▶ _INSTRUCTIONS_:
a - Reproduce the sepsis text word for word from "The resolution of" to "(Figure 3) [32].".
b - According to the sepsis text, what do SPMs allow for while promoting the inhibition of the inflammatory response?
c - Translate this sentence from the sepsis text into Spanish: "Therefore, many scholars have questioned the value of anti-inflammatory therapy in sepsis."

▶ _TEXT PROVIDED_:
■ ■ ■

The resolution of inflammation after sepsis is not a passive process of inhibiting cytokine production to alleviate the inflammatory response. Instead, evidence that it may be an active programmed response has emerged [30]. Effective resolution of the inflammatory response in tissues requires the simultaneous recruitment and differentiation of macrophages to terminate the recruitment of granulocytes. This facilitates the removal of inflammatory cells and tissue fragments, restoring tissue homeostasis [31]. Hence, it is reasonable to hypothesize that the persistent inflammation in patients following sepsis might, at least in part, be caused by the dysfunctional resolution of inflammation (Figure 3) [32].

Historically, therapeutic interventions aimed at inhibiting the acute inflammatory response to infection and subsequent sepsis using glucocorticoids, nonsteroidal anti-inflammatory agents, and antitumor necrosis factor- (TNF-) α antibodies have repeatedly failed to improve the outcomes in patients with sepsis and septic shock [33]. Therefore, many scholars have questioned the value of anti-inflammatory therapy in sepsis. However, in contrast with the traditional broad-spectrum or single-targeted anti-inflammatory and immunosuppressive agents, SPMs are endogenously driven from native processes and promote the inhibition of the inflammatory response while allowing for full clearance of the bacterial infection [34]. In animal models, the augmentation of resolution also seems to decrease the required dose of antibiotics for bacterial infection clearance [35, 36]. Based on the above, SPMs are expected to be useful to evaluate the need for inflammatory regulation therapy in sepsis.

2.3. Lessons from the Failure of Treatments Targeting Inflammation in Sepsis

Although growing evidence suggests that cytokines play a key pathophysiological role in the infection process, no specific inflammation-targeting therapies were shown to be effective against sepsis. Thus, the notion of SIRS as the essence of sepsis is questionable and is also considered to be one of the reasons for the updated definition of sepsis.

■ ■ ■

▶ _DATASET ENTRIES_:

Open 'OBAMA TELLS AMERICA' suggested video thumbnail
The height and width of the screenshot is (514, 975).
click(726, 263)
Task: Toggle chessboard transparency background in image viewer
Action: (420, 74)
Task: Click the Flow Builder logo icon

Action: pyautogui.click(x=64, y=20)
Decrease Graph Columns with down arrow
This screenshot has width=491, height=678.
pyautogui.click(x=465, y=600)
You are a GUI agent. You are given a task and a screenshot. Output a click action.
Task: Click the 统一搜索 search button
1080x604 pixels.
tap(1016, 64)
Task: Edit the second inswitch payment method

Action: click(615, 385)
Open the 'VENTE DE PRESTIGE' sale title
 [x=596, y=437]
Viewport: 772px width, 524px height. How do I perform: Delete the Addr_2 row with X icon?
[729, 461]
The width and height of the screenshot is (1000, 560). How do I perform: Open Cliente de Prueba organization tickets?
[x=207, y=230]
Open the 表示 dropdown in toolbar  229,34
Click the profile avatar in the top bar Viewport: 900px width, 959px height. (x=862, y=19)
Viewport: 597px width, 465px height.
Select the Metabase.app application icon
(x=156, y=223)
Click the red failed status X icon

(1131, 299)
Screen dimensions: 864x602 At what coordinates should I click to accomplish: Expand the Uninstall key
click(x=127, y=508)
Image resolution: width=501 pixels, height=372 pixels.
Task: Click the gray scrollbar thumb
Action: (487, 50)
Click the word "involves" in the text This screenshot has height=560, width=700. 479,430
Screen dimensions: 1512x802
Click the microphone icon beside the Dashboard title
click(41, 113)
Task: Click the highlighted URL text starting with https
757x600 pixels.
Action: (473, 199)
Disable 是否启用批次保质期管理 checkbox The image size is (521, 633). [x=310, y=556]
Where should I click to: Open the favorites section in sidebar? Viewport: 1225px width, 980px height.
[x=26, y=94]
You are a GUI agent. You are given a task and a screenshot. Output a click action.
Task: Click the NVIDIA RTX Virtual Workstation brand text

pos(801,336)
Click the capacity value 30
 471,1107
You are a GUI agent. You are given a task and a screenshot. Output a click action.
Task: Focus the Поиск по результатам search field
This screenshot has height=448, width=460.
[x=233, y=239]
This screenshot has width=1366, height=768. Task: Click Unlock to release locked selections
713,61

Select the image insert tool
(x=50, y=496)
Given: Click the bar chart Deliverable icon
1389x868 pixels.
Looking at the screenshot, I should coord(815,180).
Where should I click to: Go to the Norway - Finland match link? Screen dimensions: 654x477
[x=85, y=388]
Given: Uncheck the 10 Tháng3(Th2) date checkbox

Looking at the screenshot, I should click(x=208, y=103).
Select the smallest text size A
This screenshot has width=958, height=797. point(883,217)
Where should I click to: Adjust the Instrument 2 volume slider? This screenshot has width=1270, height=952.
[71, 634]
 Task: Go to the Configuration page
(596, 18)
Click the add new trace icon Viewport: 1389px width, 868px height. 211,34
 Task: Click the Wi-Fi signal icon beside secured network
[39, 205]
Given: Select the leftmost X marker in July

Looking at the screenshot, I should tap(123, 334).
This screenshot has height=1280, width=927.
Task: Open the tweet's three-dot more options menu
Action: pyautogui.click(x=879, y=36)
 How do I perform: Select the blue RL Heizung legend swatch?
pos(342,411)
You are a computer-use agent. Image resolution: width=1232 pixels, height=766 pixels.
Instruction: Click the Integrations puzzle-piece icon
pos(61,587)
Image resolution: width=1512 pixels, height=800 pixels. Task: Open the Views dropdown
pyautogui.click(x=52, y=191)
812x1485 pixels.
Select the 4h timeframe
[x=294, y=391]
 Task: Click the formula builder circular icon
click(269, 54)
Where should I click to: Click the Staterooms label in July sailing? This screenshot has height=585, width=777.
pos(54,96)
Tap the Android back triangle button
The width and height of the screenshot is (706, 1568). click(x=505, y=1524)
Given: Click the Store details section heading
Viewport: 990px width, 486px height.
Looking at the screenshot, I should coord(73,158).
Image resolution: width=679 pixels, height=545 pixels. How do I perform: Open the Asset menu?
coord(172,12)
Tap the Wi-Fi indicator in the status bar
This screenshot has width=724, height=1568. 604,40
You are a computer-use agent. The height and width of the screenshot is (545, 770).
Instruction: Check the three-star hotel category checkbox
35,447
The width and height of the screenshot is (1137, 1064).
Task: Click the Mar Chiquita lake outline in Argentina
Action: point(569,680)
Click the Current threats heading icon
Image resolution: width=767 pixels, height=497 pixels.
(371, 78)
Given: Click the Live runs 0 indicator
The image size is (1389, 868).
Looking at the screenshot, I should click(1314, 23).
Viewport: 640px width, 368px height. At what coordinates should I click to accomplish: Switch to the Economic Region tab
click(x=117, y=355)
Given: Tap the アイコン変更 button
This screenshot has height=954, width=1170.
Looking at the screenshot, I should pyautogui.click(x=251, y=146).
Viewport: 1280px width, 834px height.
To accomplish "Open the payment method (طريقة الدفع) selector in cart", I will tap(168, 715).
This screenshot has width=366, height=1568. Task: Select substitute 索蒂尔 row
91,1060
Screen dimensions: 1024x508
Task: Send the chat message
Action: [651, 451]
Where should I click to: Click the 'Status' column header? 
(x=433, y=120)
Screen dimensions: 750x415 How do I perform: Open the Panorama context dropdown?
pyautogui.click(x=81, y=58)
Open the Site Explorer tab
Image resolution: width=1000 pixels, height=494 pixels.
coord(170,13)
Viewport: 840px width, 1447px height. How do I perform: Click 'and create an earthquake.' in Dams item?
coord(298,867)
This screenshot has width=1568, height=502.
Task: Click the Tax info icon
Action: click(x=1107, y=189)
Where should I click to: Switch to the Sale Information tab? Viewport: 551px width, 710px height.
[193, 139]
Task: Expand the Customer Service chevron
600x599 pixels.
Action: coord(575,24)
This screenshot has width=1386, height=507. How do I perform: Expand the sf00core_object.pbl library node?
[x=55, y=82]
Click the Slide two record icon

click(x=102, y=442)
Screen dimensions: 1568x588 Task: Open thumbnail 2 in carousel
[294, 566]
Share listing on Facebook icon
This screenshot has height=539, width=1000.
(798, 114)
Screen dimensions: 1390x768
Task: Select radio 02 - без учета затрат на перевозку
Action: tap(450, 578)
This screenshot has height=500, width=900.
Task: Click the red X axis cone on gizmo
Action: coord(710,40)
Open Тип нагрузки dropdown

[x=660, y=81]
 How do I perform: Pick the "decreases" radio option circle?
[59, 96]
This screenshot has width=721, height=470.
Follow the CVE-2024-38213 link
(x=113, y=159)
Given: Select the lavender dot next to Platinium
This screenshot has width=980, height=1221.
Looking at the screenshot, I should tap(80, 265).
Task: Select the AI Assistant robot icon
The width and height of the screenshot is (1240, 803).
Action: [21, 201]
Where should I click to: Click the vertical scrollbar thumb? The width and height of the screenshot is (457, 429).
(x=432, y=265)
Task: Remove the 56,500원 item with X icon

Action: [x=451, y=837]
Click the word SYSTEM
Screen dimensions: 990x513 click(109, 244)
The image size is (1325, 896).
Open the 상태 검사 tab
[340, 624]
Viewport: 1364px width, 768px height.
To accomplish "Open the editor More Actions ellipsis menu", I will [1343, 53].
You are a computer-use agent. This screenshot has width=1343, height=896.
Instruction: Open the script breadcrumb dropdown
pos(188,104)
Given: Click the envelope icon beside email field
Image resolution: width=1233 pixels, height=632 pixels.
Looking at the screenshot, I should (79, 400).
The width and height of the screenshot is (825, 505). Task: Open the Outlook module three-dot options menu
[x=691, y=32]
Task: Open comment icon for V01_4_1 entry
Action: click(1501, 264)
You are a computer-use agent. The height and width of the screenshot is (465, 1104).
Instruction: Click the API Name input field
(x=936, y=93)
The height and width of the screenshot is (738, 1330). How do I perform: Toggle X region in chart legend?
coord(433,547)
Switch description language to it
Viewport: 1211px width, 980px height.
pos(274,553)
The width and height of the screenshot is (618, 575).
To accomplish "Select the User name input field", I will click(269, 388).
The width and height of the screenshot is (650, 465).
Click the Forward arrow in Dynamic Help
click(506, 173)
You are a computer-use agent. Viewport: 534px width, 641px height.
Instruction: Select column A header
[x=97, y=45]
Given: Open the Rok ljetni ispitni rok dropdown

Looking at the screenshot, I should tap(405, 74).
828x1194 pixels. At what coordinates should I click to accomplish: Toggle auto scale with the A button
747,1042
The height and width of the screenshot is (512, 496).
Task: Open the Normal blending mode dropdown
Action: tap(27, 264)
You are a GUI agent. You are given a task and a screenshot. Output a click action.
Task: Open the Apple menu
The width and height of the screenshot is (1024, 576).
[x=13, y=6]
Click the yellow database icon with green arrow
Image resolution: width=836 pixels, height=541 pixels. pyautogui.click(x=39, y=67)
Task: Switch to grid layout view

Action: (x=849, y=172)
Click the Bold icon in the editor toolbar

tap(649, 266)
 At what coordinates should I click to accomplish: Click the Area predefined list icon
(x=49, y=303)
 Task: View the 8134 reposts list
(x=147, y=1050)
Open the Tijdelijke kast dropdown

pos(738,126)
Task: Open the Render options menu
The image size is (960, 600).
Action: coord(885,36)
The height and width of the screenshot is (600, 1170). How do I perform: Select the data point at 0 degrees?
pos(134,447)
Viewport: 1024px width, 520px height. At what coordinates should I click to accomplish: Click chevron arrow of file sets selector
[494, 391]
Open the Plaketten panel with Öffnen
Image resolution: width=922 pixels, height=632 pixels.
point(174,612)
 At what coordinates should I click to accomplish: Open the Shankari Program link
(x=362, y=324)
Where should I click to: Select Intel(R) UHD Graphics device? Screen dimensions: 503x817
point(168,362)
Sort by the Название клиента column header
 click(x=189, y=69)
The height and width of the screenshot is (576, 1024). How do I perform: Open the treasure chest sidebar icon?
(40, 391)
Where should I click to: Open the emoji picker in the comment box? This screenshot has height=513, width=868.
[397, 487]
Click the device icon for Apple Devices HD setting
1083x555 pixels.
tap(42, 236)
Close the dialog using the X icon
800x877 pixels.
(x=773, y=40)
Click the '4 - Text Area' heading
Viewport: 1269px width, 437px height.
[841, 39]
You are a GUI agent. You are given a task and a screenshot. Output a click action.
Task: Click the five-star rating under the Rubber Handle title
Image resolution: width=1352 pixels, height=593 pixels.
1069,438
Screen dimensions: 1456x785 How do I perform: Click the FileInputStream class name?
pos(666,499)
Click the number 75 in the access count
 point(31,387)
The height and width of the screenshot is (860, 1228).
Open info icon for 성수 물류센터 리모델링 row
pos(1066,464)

■ ■ ■

▶ _RESULTS IN ORDER_:
a -
The resolution of inflammation after sepsis is not a passive process of inhibiting cytokine production to alleviate the inflammatory response. Instead, evidence that it may be an active programmed response has emerged [30]. Effective resolution of the inflammatory response in tissues requires the simultaneous recruitment and differentiation of macrophages to terminate the recruitment of granulocytes. This facilitates the removal of inflammatory cells and tissue fragments, restoring tissue homeostasis [31]. Hence, it is reasonable to hypothesize that the persistent inflammation in patients following sepsis might, at least in part, be caused by the dysfunctional resolution of inflammation (Figure 3) [32].

b - They allow for full clearance of the bacterial infection.

c - Por lo tanto, muchos académicos han cuestionado el valor de la terapia antiinflamatoria en la sepsis.